LAHORE, June 14: PPP Secretary-General Jehangir Badr said on Tuesday that the local elections should be free, fair and transparent, and the official machinery should not be allowed to interfere in them.
Talking to reporters at a reception, he said any attempt to get the desired results would be a mistake which could never be rectified.
The reception was organized by the party’s Lahore information secretary Zakariya Butt. Punjab PPP President Qasim Zia, Altaf Qureshi, Naveed Chaudhry Munir Ahmed Khan, Haji Azizur Rehman Chan, Samiullah Khan and Sohail Malik were also present.

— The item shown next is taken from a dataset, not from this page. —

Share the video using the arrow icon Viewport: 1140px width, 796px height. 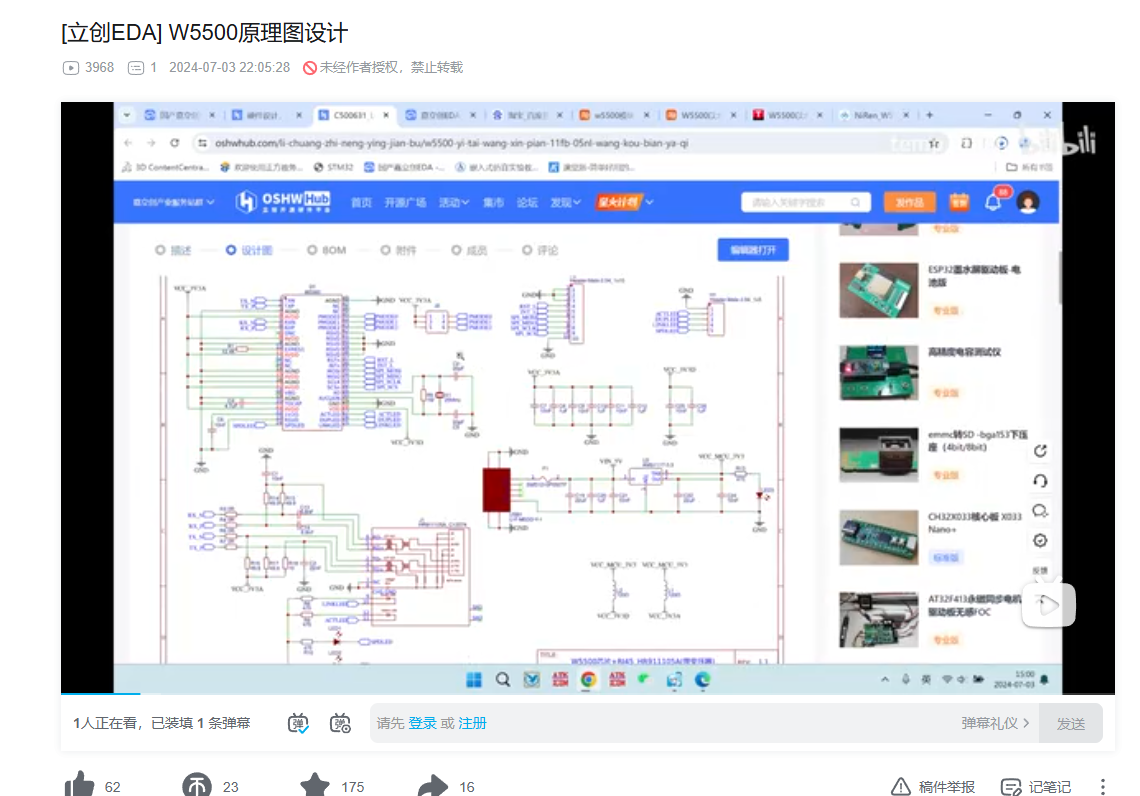point(432,786)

Badr said it would be decided by the ARD whether the alliance should put up its joint candidates in the local polls. Once the alliance took a decision, the PPP would frame its point of view keeping in sight the objective conditions.
He sidestepped a question whether free and fair local elections were possible in the presence of Gen Musharraf.

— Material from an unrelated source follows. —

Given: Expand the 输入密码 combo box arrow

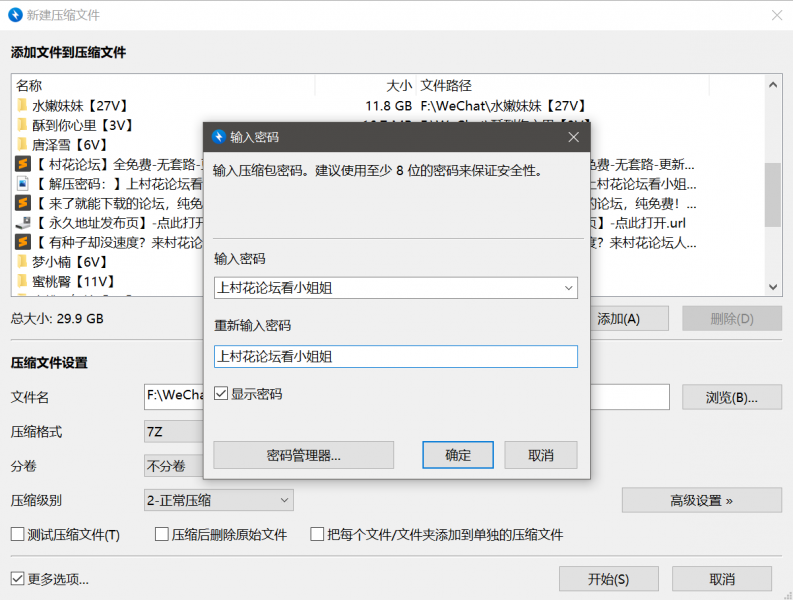Looking at the screenshot, I should [568, 288].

He termed premature a question whether Chairperson Benazir Bhutto and her husband, Asif Zardari, would appear before the Swiss court on July 13. However, he said, his party believed in the judicial process, and it had always followed this course despite the fact that it had to face hardships.
He did not agree with the opinion of Information Minister Shaikh Rashid that the future of the PPP was linked with the decision of the Swiss court. It was the people, he argued, who decided the fate of any party. He made it clear that his party would not compromise on principles.

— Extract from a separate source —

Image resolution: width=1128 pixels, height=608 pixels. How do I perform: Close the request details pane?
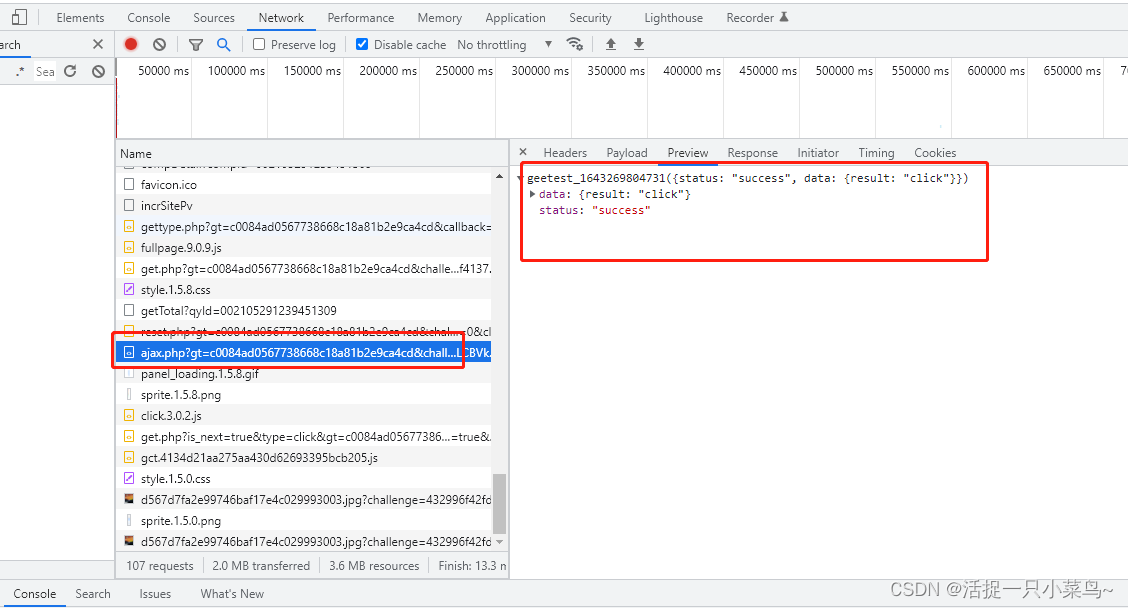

Badr opposed the decision to privatize the PTCL. “The state institutions which are sensitive in nature or are earning profits should not be privatized,” he emphasized. He said the PPP during its first stint in 1988 had opposed the SNGPL privatization, and it was for this reason that the subsequent governments had not been able to do so.
The PPP leader also rejected the federal budget, terming it elitist.
He welcomed the APHC leaders’ visit to Pakistan, and said the Hurriyat leaders had praised the late Zulfikar Ali Bhutto and his daughter, Benazir Bhutto, for their policy on Kashmir.
He said he was not aware if NSC Secretary-General Tariq Aziz had met Ms Bhutto or her husband in Dubai. He said as far as he knew, “for the time being” no talks were going on between the government and the PPP, although sometimes the dialogue process was on and sometimes it was off.